Iserlohn. Es ist angerichtet! Am morgigen Sonntag, 15. April, 16 Uhr starten die Iserlohn Kangaroos bei den Rostock Seawolves ins Playoff-Halbfinale der 2. Basketball-Bundesliga/ProB. In der aktuellen Situation gibt es Parallelen zwischen beiden Klubs. Auch wenn die Unterschiede größer eigentlich kaum sein könnten. Rostock muss aufsteigen. Iserlohn will. Die Serie hat schon im Vorfeld das Zeug zum Klassiker.

Nur 24 Stunden hat es gedauert, da war das erste Halbfinalspiel zwischen den Seawolves und den Kangaroos restlos ausverkauft. 3.000 Zuschauer werden das Spiel am Sonntagnachmittag in der Rostocker Stadthalle vor Ort verfolgen. „Wir hätten locker 5.000 Karten für das Spiel verkaufen können, so groß war die Nachfrage“, sagt Jens Hakanowitz, Sportlicher Leiter der Rostock Seawolves. Und genau an dieser Stelle gibt es eine entscheidende Parallele zwischen beiden Vereinen: Sowohl in Rostock als auch in Iserlohn ist die Euphorie rund um die Basketballer riesig. Der aktuelle Erfolg beflügelt das Interesse an den Teams. Und sorgt dafür, dass die Halbfinalserie auf beiden Seiten einen mehr als würdigen Rahmen erhält.

„Vor einer Kulisse wie in Quakenbrück oder Rostock zu spielen, ist immer geil“, sagte Kristof Schwarz nach dem Halbfinaleinzug.

Und ähnlich wie in Quakenbrück erwartet die Kangaroos auch in Rostock ein dicker Brocken. Das Team aus Mecklenburg-Vorpommern wurde von einigen Trainern vor der Saison als Favorit auf den Aufstieg ausgemacht. Nach durchwachsener Hinrunde steigerten sich die Schützlinge von Coach Ralf Rehberger in der zweiten Saisonhälfte, verloren in der Rückrunde nur noch drei Partien und beschlossen die Hauptrunde auf Rang drei der ProB-Nordstaffel.
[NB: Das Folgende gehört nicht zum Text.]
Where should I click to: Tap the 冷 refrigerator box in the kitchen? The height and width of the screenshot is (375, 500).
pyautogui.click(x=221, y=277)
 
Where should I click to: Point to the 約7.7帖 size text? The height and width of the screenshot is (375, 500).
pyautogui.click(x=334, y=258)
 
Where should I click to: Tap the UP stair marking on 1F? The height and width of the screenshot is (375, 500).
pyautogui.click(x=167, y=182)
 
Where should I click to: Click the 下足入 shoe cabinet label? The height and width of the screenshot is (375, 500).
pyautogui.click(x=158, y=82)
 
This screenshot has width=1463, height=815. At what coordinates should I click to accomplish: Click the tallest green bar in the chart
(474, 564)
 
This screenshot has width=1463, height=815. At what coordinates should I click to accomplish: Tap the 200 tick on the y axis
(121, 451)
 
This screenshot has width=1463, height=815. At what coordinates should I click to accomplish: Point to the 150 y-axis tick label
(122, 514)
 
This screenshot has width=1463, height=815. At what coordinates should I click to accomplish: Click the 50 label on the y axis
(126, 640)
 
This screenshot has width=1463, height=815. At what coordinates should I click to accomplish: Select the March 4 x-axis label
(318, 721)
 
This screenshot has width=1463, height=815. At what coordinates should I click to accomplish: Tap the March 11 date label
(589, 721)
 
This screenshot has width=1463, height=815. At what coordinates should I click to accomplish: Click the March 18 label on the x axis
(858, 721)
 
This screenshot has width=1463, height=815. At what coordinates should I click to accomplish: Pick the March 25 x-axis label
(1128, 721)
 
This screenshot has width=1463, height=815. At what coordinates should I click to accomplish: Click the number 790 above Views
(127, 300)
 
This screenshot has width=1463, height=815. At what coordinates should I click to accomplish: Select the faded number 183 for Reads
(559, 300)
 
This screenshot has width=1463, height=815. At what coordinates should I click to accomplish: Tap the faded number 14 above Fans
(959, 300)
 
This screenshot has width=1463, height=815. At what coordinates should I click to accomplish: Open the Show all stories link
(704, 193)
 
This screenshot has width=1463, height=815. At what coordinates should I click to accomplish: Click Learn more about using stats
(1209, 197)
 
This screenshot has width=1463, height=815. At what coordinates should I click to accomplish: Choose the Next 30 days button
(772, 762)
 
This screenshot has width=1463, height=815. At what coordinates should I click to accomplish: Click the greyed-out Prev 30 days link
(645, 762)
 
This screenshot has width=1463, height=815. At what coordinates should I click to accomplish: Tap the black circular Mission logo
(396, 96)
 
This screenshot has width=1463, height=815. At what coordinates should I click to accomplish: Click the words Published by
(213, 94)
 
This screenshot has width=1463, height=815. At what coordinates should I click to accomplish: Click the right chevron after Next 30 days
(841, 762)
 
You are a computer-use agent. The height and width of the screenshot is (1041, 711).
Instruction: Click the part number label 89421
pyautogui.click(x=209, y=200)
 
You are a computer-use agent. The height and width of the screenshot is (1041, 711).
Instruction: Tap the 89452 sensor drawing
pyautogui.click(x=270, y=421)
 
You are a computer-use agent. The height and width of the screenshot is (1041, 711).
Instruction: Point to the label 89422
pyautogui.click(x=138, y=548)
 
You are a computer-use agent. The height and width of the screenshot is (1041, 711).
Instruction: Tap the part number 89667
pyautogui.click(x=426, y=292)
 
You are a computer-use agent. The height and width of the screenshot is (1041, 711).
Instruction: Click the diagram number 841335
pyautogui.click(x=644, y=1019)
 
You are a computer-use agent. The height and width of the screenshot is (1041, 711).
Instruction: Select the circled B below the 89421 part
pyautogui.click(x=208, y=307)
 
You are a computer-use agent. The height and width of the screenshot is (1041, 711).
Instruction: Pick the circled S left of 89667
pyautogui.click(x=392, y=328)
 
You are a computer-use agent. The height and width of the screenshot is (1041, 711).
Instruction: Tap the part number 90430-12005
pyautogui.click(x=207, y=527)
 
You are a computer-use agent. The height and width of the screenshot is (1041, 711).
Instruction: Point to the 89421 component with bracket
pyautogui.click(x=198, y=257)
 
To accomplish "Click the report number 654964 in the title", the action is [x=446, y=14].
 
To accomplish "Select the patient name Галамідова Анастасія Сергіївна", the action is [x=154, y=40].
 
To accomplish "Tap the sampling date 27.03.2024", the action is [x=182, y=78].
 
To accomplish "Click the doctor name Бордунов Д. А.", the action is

Im Achtelfinale der Playoffs schaltete Rostock die EN Baskets Schwelm in zwei Spielen aus. Musste im Viertelfinale gegen die Depant Gießen 46ers Rackelos jedoch ins Entscheidungsspiel. Und konnte sich in Hessen nur knapp nach zweifacher Verlängerung behaupten.

Angeführt werden die Seawolves von Point Guard Brandon De’Andre Lockhardt (14,7 Punkte, 5 Assists, 2,2 Steals) sowie den Power Forwards Jordan Talbert (13,4 Punkte, 8,7 Rebounds) und Bill Borekambi (14,9 Punkte, 6,5 Rebounds). Aber auch hinter diesem Trio lauert Gefahr. Egal, ob Dino Burotac, Chris Frazier oder Darian Cardenas Ruda. Sie alle sind wichtige Eckpfeiler im Seawolves-Team. „Rostock ist tief und stark besetzt. Die Ausgangslage vor der Serie ist ein bisschen wie vor der Serie gegen die Artland Dragons“, sagt Kangaroos-Manager Michael Dahmen. Für ihn liegt der Schlüssel zum Erfolg vor allem in der Defense. „Wir müssen selbstbewusst, konzentriert und fokussiert sein, dem Spiel unseren Stempel aufdrücken wollen. Dann haben wir auch gegen Rostock gute Chancen“, so Dahmen. Und nach den bisherigen Ergebnissen der Kangaroos in den Playoffs sind die Seawolves mehr als gewarnt, ob der Stärke der Kangaroos.

Personell sind alle Kangaroos fit, sodass Headcoach Dragan Torbica zum Halbfinale aus dem Vollen schöpfen kann. Auch Deion Giddens, der sich gegen Bernau die Nase gebrochen und im Hinspiel in Quakenbrück eine Sprunggelenksverletzung erlitten hatte, ist einsatzbereit. Um sich optimal auf das erste Halbfinale vorbereiten zu können, werden die Kangaroos bereits am heutigen Samstag, 14. April, nach Rostock fahren. „Damit wir ein Gefühl für die Halle kriegen und die lange Busfahrt am Spieltag nicht in den Beinen haben“, erklärt Dahmen.